◆ **WHAT YOU HAVE TO DO**: Copy the records below from the line containing "The width and height of the screenshot is (610, 500)." through the line containing "Action: coord(716,211)", reproducing each line without any change.

◆ **ENTRIES PROVIDED**:
----------
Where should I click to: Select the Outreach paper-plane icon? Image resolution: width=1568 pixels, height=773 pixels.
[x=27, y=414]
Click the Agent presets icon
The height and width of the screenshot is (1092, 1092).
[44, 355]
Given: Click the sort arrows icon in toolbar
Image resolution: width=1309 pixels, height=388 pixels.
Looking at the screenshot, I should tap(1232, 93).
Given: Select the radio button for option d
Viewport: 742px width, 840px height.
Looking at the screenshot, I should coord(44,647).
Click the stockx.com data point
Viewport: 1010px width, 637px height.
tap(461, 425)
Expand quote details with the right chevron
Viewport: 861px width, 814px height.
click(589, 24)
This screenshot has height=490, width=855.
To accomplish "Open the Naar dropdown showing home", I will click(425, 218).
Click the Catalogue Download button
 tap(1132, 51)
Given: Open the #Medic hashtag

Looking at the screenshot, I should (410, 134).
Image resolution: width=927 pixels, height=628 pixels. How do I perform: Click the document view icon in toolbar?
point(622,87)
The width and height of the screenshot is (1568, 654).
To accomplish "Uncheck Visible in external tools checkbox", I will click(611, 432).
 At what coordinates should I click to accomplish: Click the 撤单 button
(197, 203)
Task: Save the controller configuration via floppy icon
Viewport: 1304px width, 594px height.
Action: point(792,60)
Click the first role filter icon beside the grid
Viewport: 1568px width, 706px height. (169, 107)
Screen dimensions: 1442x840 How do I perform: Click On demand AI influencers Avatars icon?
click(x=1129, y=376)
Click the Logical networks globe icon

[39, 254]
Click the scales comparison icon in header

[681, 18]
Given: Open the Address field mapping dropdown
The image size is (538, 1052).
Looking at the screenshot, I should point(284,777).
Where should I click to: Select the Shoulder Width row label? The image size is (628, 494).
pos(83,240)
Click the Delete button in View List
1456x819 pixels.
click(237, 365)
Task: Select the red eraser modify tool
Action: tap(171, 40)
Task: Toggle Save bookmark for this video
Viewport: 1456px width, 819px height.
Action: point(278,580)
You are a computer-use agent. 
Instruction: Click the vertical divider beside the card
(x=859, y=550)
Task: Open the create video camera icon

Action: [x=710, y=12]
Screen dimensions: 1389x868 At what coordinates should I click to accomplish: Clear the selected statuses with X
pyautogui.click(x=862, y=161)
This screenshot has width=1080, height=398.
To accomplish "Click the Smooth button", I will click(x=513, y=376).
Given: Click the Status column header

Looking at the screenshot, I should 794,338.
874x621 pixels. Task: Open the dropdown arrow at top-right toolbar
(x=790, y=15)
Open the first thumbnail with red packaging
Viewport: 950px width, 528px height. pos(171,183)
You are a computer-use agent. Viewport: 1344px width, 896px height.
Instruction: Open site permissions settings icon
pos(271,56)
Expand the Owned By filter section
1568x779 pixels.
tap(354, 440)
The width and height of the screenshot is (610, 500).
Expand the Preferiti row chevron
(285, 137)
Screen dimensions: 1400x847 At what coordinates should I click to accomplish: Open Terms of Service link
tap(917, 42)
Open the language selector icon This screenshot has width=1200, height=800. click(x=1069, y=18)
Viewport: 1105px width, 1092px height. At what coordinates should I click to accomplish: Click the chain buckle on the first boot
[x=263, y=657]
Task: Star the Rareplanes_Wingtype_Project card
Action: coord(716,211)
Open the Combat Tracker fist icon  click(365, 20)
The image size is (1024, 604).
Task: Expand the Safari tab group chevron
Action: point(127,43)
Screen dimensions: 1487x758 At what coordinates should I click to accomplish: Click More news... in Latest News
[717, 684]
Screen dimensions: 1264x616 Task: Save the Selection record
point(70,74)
----------
◆ **WRITTEN ANSWER**:
The width and height of the screenshot is (610, 500).
Expand the Preferiti row chevron
(285, 137)
Screen dimensions: 1400x847 At what coordinates should I click to accomplish: Open Terms of Service link
tap(917, 42)
Open the language selector icon This screenshot has width=1200, height=800. click(x=1069, y=18)
Viewport: 1105px width, 1092px height. At what coordinates should I click to accomplish: Click the chain buckle on the first boot
[x=263, y=657]
Task: Star the Rareplanes_Wingtype_Project card
Action: coord(716,211)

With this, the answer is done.